Tuesday, 18 August 2015

Win a Mini at Shoreham Air Show

Photo: L-R, Air Ambulance paramedics Sloane Philips and Lewis Price, Dr Leonieke Vlaanderen and Pilot, Captain Kevin Goddard, pictured at the helicopter base with the prize Mini

Visitors to this weekend’s Shoreham Air Show will get the chance to win a brand new car worth £15,000 in a raffle to celebrate Kent, Surrey & Sussex Air Ambulance’s 25th anniversary.

The red 1.2 Mini One three-door hatchback has been kindly donated by Barretts of Canterbury and boasts tyre pressure monitoring, a Thatcham 1 alarm system, ISOFIX child seat system, front fog lights, on-board computer and Bluetooth hands-free function with USB digital radio.

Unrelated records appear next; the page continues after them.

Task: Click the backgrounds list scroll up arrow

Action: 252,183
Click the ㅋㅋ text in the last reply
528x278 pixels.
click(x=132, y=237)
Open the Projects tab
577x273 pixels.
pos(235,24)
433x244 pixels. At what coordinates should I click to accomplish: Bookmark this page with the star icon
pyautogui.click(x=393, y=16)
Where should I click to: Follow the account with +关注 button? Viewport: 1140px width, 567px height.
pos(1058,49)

The car will be at the show on Saturday (August 22nd) and Sunday (August 23rd) when visitors can buy a raffle ticket for the draw.

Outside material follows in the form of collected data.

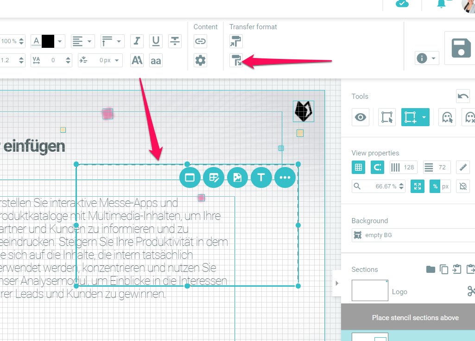
Task: Toggle the eye preview tool
Action: click(x=361, y=117)
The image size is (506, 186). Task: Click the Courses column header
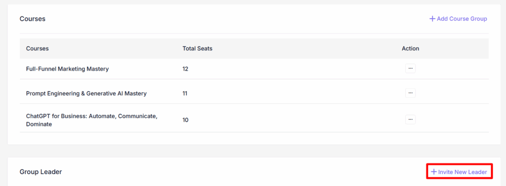[x=38, y=48]
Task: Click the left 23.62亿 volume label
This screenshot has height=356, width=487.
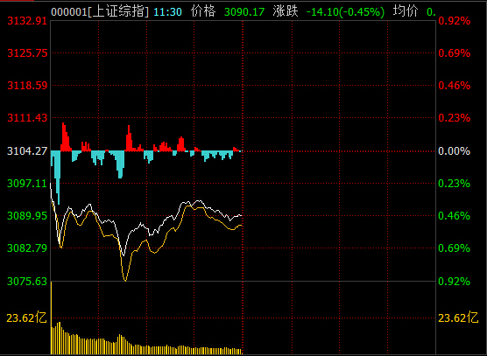Action: click(26, 318)
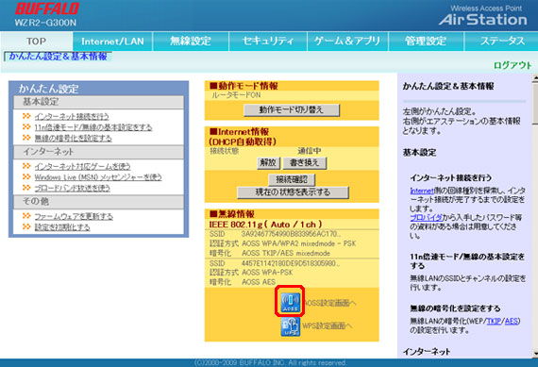This screenshot has height=367, width=538.
Task: Click arrow icon beside ファームウェアを更新する
Action: (26, 216)
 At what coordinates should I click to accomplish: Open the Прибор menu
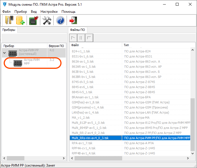click(20, 12)
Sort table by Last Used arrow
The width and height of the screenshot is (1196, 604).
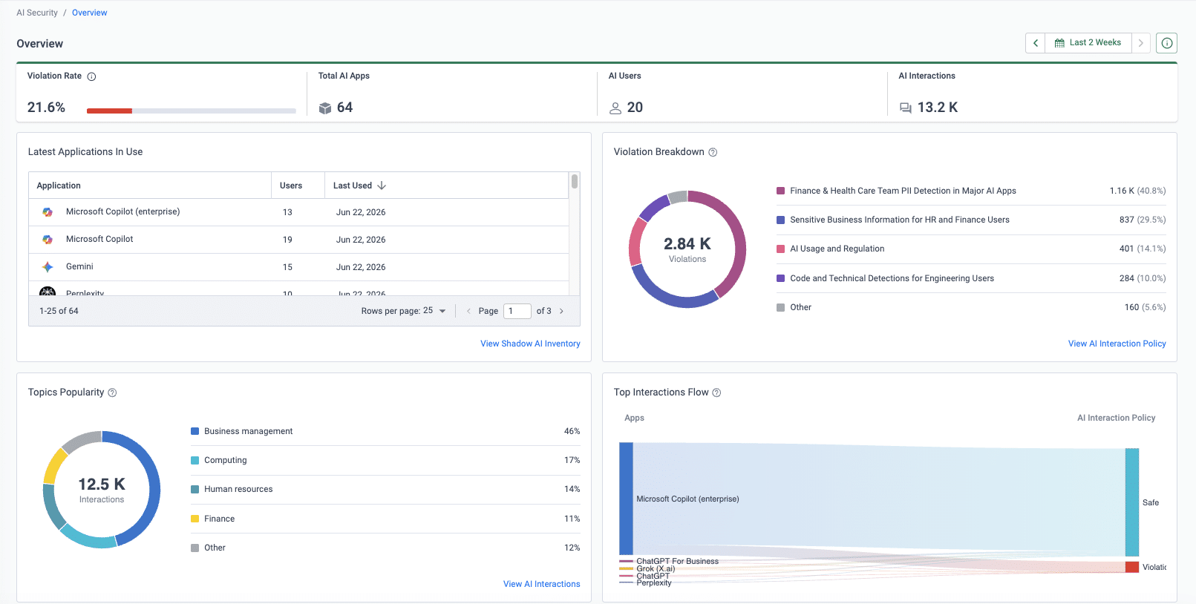[x=382, y=186]
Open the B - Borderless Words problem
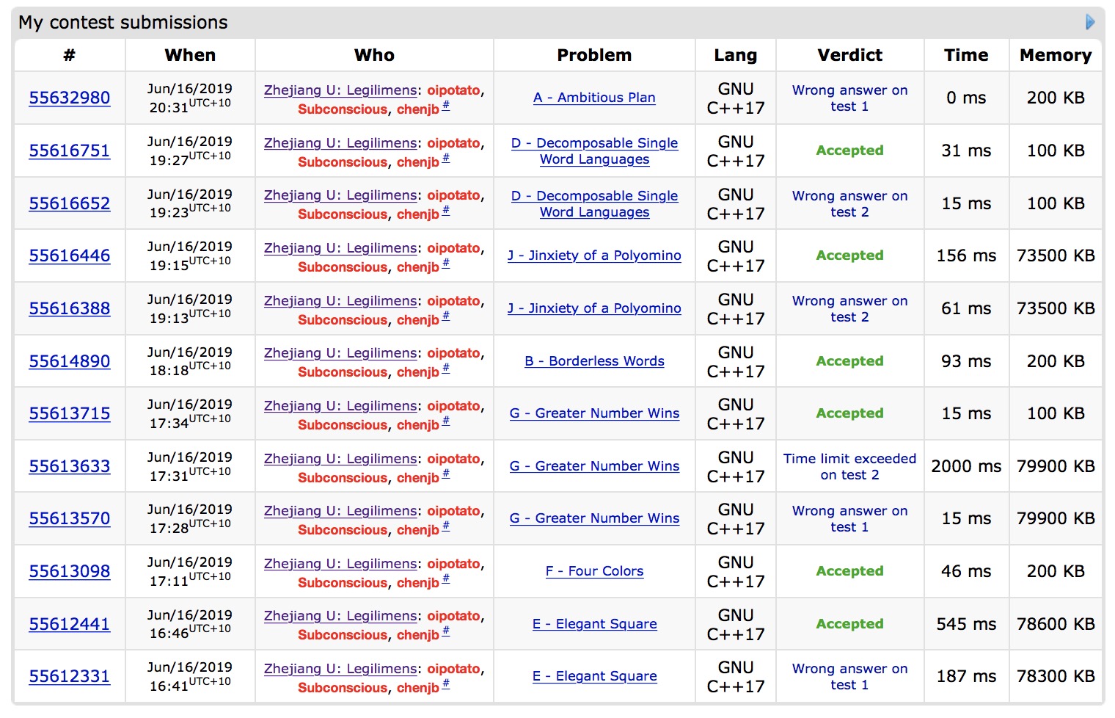Image resolution: width=1115 pixels, height=718 pixels. pos(594,361)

The air ambulance has helped thousands of people and saved many lives after attending more than 25,000 call-outs over the last quarter of a century.

One of them was 11-year-old Harry Leake who suffered multiple life-threatening injuries after he was involved in a collision with a motorbike in Worthing.

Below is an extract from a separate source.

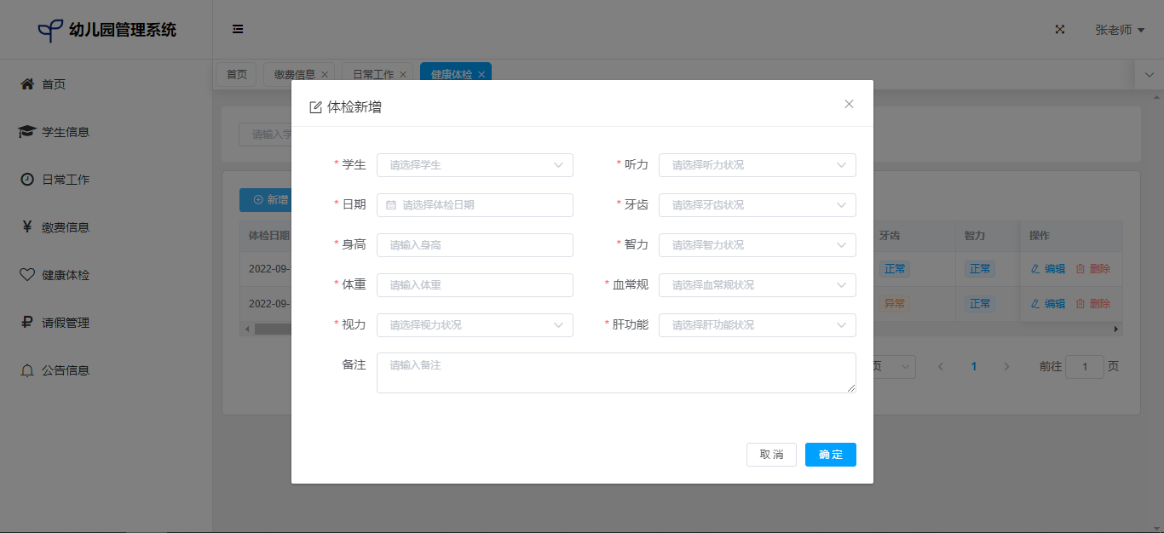The image size is (1164, 533).
Task: Select 请假管理 in the sidebar
Action: (x=65, y=323)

He was one of the first patients to be given a blood transfusion at the roadside by the charity helicopter’s doctor and paramedic, and has since made a full recovery.

His grandmother Sandra McCann said: “If it wasn’t for the air ambulance, Harry wouldn’t be here today. We owe them everything, they do a wonderful job and we can’t thank them enough.”

Tickets for the Win a Mini raffle cost £5 each and can also be purchased online at www.raffle.me.uk. The draw will take place on December 15th, 2015, making it a perfect Christmas present for one lucky winner.

The charity is very grateful to Barretts of Canterbury, a Kent-based family-run business famous for its motor dealerships based in Canterbury and Ashford. It currently boasts six car franchises including Broad Oak Mini from where the prize car has kindly been donated.  

Air Ambulance Head of Promotions Katie Eeles said: “The service we provide today would simply not be possible without the kind support of the public.

“The need for our lifesaving service will never go away, and your support will help to ensure that we can continue helping patients who need us for many years to come.”